See No Evil
April 30, 2007
See No Evil is the first film brought to you by WWE films, and yes, that’s WWE as in World Wrestling Entertainment. Wrestlers are everywhere these days – they write best-selling novels, they race bikes and cars, they are on the radio, they rap and sing, and now they are breaking into film in a big way. Oh, and they grace our television screens every single week to actually have a bit of a grapple as well. The likes of Hulk Hogan and The Rock have paved the way in Hollywood for such a venture by the WWE to be possible, and here is an all-out gruesome gore-fest of a horror to induct audiences into what to expect from this company. Their first leading man is Kane, a 7ft, 300 pound brute of a monster and some clever individual decided it was a good idea to give this man a complex and steel chain with a rusty hook on the end.
Kane is Jacob Goodknight a reclusive psychopath with a steel plate screwed into his skull, who roams the corridors of the long forgotten Blackwell Hotel with nothing but his messed up past and nightmares for company. That is until eight jailbirds show up on work release from the local prison to help rebuild and clean up the hotel, and with them is the cop that put a bullet through Jacob’s skull four years ago. Now let the blood flow as in true horror movie style, as one by one, Jacob, hooks, slashes and maims his way through the invaders.
See No Evil is presented to us like the good old slasher movies of the 1980s, where you knew who the killer was and just how nasty he was. There’s nothing clever or over-the-top about the script – it’s just simple, dark and brutal. The story has so much potential and its star has visual presence that sums up the entire film. Kane’s character isn’t that far removed from his WWE persona of The Undertaker’s burned and charred younger brother – but it doesn’t need to be. Kane is the perfect choice for Jacob. He is a legitimate monster, but unfortunately Jacob’s attire is that of a grubby baggy shirt, which hides this man’s scary size and diminishes just how daunting he should be. On top of that, the supporting cast drags the whole thing down even further, casting a humongous shadow over something that should have been half decent.
The script offers up some highly questionable dialogue and characterisations, which is delivered by some pretty shoddy actors, and not made any better by the fact that they were led by director Gregory Dark, whose previous responsibilities lay with softcore erotic movies and music videos. With See No Evil, Dark has probably offered up one of the worst executions possible of a “not-baddish” story that has ever been committed to DVD. The plot holes are massive, the camera work is affable, the editing is unfitting of the feature and the CG work is mediocre. But lets face it, See No Evil is not meant to be a work of art – all audiences want to see is some gore and that’s where it delivers.

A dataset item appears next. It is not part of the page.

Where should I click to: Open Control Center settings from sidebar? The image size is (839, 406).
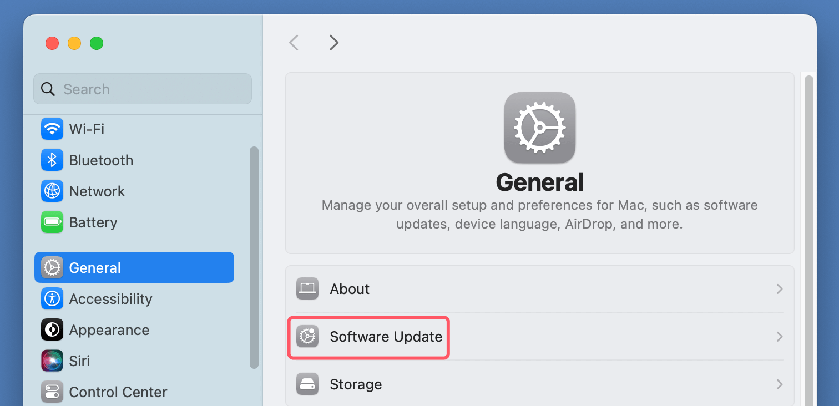(52, 392)
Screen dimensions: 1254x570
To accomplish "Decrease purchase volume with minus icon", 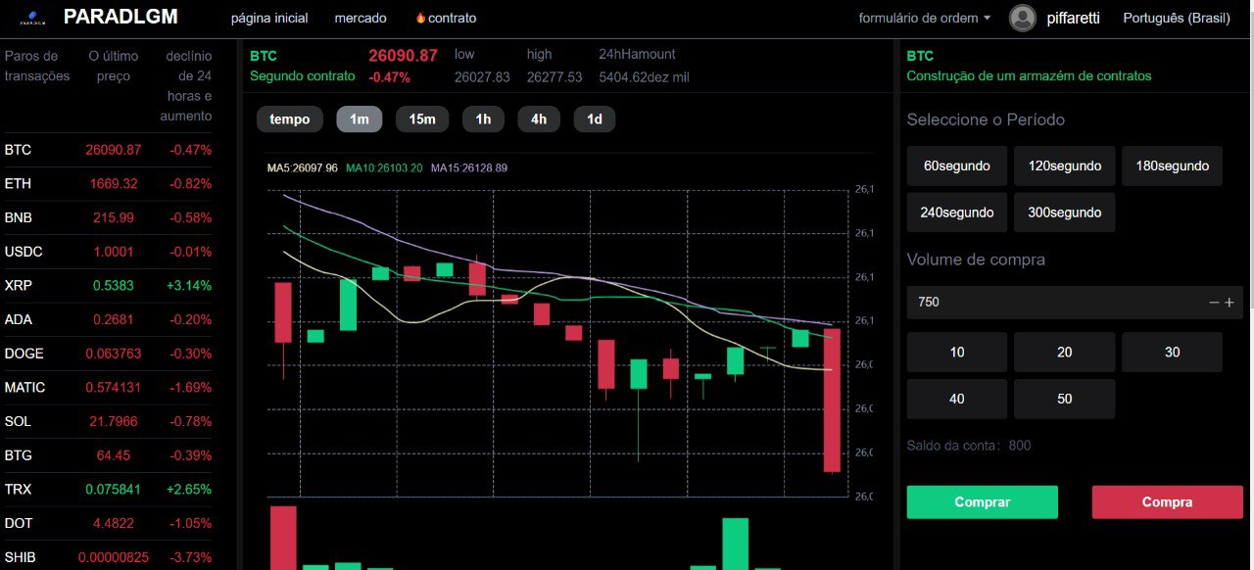I will tap(1214, 303).
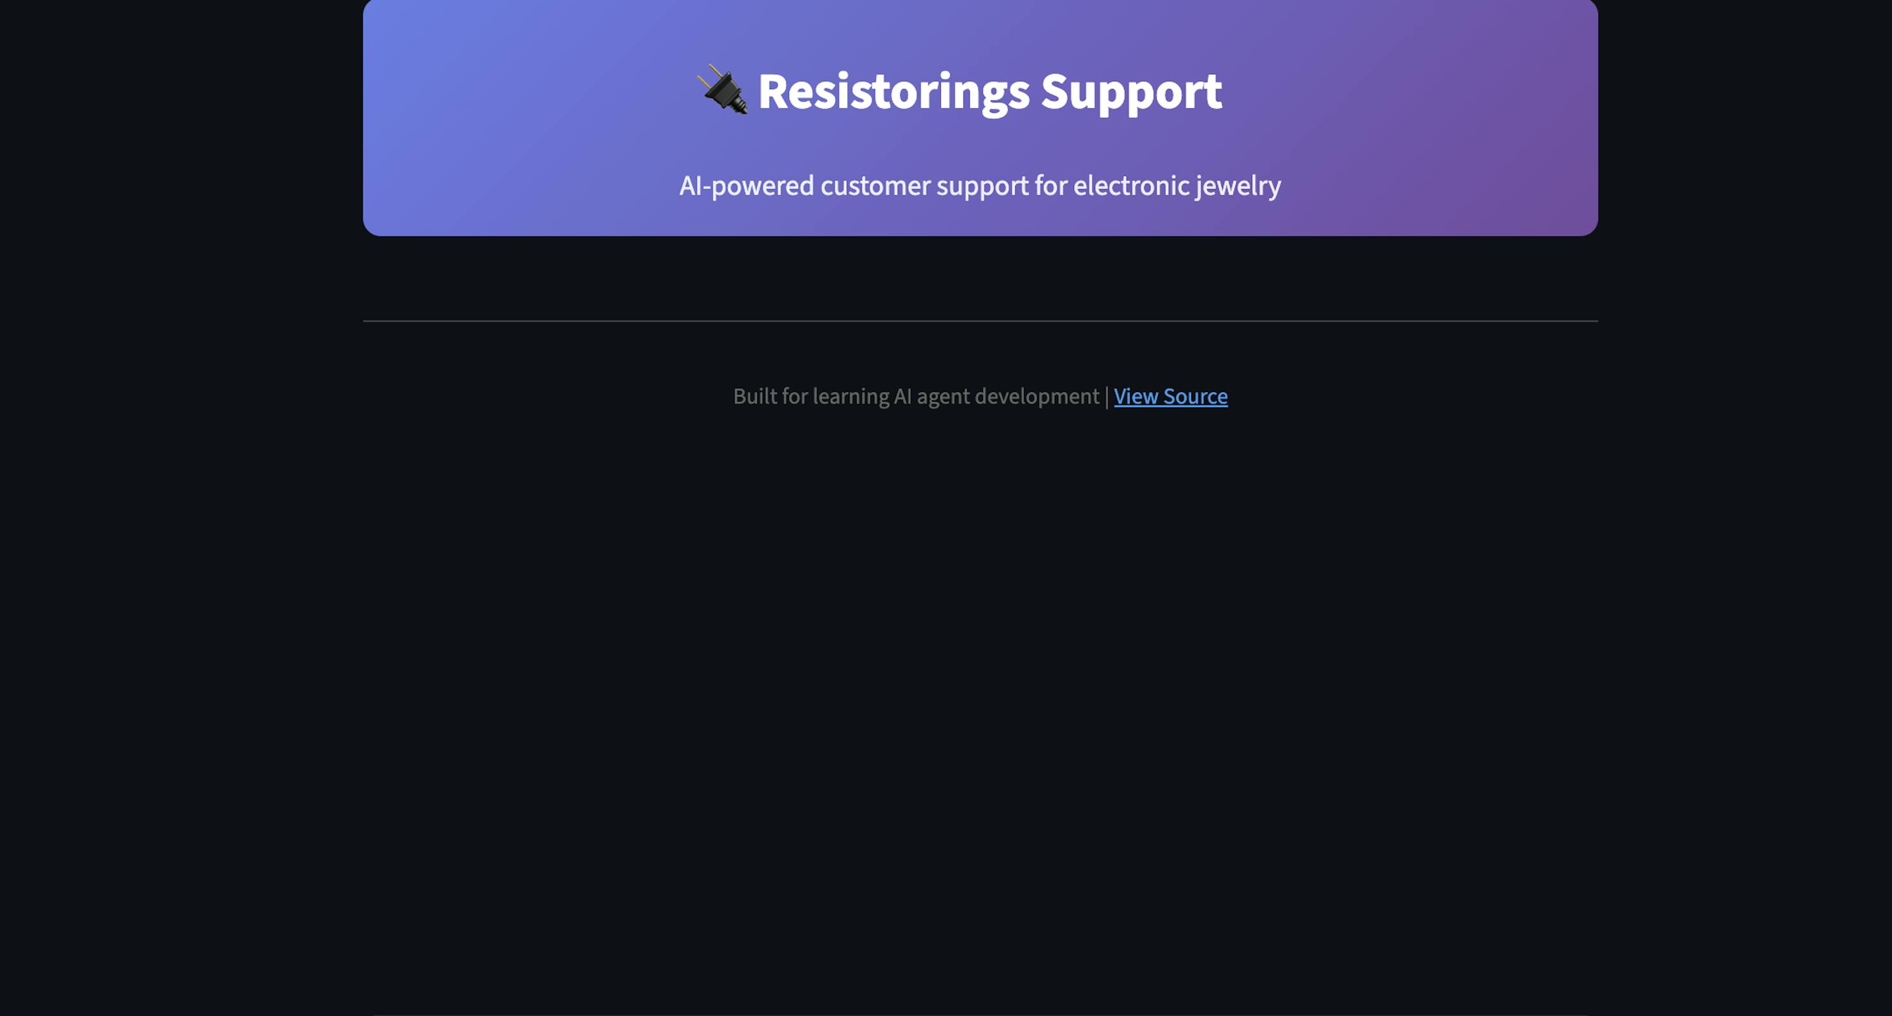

Horror fans will rejoice as we are treated to some proper eye gouging, limb hacking, face spearing, throat crushing action, and unlike the recent mainstream run of gore films like Hostel or The Hills Have Eyes, this movie does not cut away at the last moment.
Someone should have told the director he was making a horror movie and not a hip-hop video as the aesthetics of the sets seem too “placed” and too much is expected of the audience as the poor storytelling leads to them trying to fill in the blanks. Let’s put it this way – Jacob’s name is never mentioned in the entire movie, if the filmmakers thought we weren’t entitled to that piece if critical information, you can imagine what else is not mentioned (cough – steel plate – cough). You don’t have to be a wrestling fan or know anything about Kane to watch this movie – it’s a pure horror, one with so much potential that was brought down by hapless decisions and inept filmmaking.
Better than expected – interviews with cast and crew and the making does actually give you decent insight into the CG work and stunts, including the more savage moments of the film.
However, the commentary is perhaps the most intriguing. Provided by director Gregory Dark and script and novel writer Dan Madigan, they talk about what the intentions were with See No Evil, and you can’t help but think that if only they had done what they are talking about, then the film would have actually been a lot better. The amount of times they say “oh, I explained that bit in novel,” or “in the original script ‘this happened’ that leads to this scene,” is laughable. Even more laughable that they both seem oblivious to the fact that not everyone will have read the novel and no-one has read the original script except them two. Idiots!